WASHINGTON — Senator Stevens was clueless about the cost and scope of a pricey makeover of his Alaska cabin that led to federal corruption charges and threatened his lengthy career, his lawyer said yesterday at the opening of his trial.

Federal prosecutors allege that Mr. Stevens — one of Congress’s most powerful Republicans and a patriarch of Alaska politics for generations — lied on Senate forms about more than $250,000 in home renovations and gifts from a wealthy oil contractor and close friend, Bill Allen, who expected political favors in return.

But a defense attorney, Brendan Sullivan, in making the first public defense of the 84-year-old senator, shifted blame to Allen and responsibility to Mr. Stevens’s wife, Catherine.

“You cannot report what you don’t know,” Mr. Sullivan said. “You can’t fill out a form and say what’s been kept from you by the deviousness of someone like Bill Allen.”

Mr. Sullivan said the senator’s wife handled all the project’s finances and was the driving force behind the renovations. When Mr. Stevens had a message for her, he communicated through his Senate staffers.

“They have a saying in their house that when it comes to things in and around the teepee, the wife controls,” Mr. Sullivan said.

A longtime Senate powerhouse, Mr. Stevens has been highly successful in steering billions of federal dollars to his home state. But he now is such a political liability that the Republican vice presidential nominee and governor of Alaska, Sarah Palin, has not endorsed him in his unusually tight re-election race.

“Ted Stevens’s trial started a couple of days ago,” Ms. Palin said yesterday. “We’ll see where that goes.”

The Senate’s longest-serving Republican sat grim-faced at the defense table in a packed courtroom as a prosecutor, Brenda Morris, dismissed the theory that he was oblivious to what went on around him.

Ms. Morris portrayed Mr. Stevens as a crafty politician whose decades in office schooled him in the art of cultivating cronies and concealing gifts and favors.
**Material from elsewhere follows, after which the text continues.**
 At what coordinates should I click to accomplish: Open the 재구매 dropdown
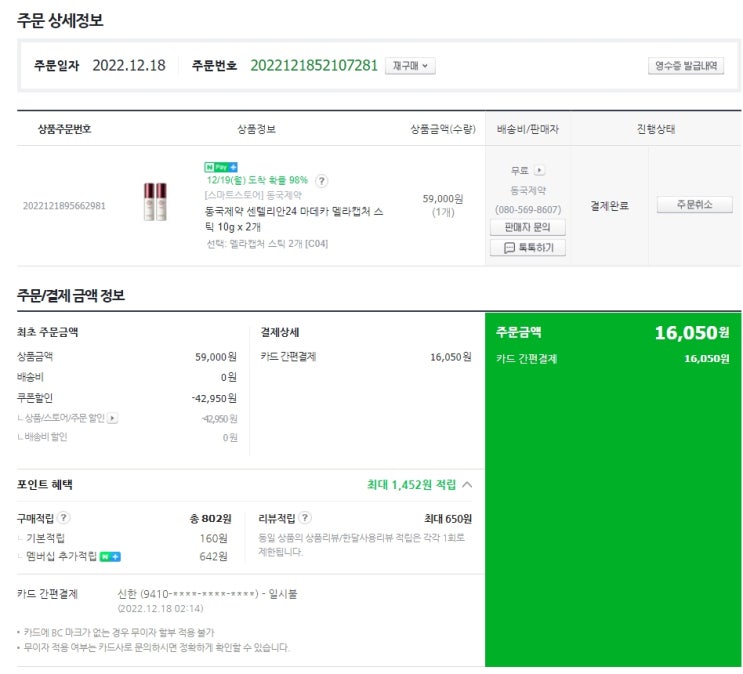point(410,66)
“You do not survive politics in this town for that long without being very, very smart, very, very deliberate, very forceful and, at the same time, knowing how to fly under the radar,” Ms. Morris said in her opening statement.
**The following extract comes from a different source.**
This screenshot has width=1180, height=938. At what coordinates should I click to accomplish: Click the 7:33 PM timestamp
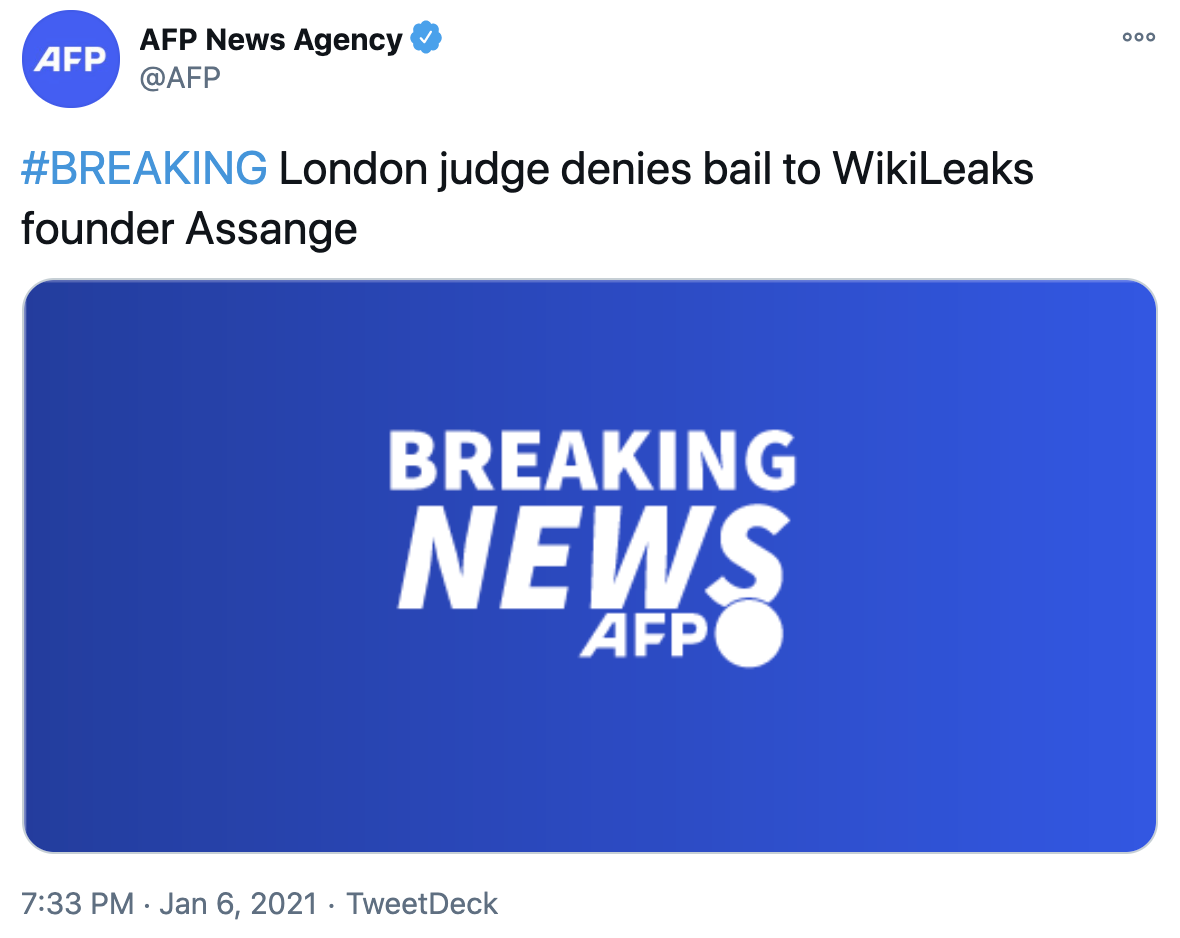click(77, 904)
At the heart of the case is a complicated 2000 home remodeling project in which Mr. Stevens’s small chalet in the woods outside Anchorage was jacked up on stilts and a new first-floor was built. Rather than hiring a home contractor, Mr. Stevens relied on Allen, the chairman of oil services firm VECO Corp., to manage the project, hire the carpenters, and review the bills.
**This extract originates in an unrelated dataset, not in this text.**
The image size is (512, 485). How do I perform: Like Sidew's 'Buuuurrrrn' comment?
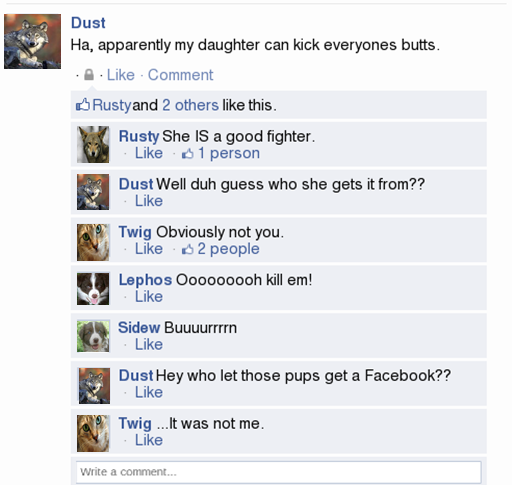pyautogui.click(x=149, y=345)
Prosecutors say Mr. Stevens never paid Allen or VECO employees for their services, part of a long pattern of freebies he is accused of concealing. Allen gave Mr. Stevens a gas grill, a generator, an elaborate rope lighting system, and a sweetheart deal on a car.

“We reach for the yellow pages, he reached for VECO,” Ms. Morris said, “and the defendant never paid a dime.”

Mr. Sullivan countered that Mr. Stevens’s wife promptly paid every bill received — $160,00 in all — for the home project that was to make room for visits by his 11 grandchildren. He described Allen regularly going overboard with his giving, and at one point pressuring a local contractor to “eat” a $19,000 bill rather than send it to Mr. Stevens.

A potential witness in the case, Catherine Stevens, was not in court yesterday.

Allen has pleaded guilty to bribing Alaska lawmakers and is the government’s star witness against Mr. Stevens. He is expected to testify soon but was not due to take the stand Friday.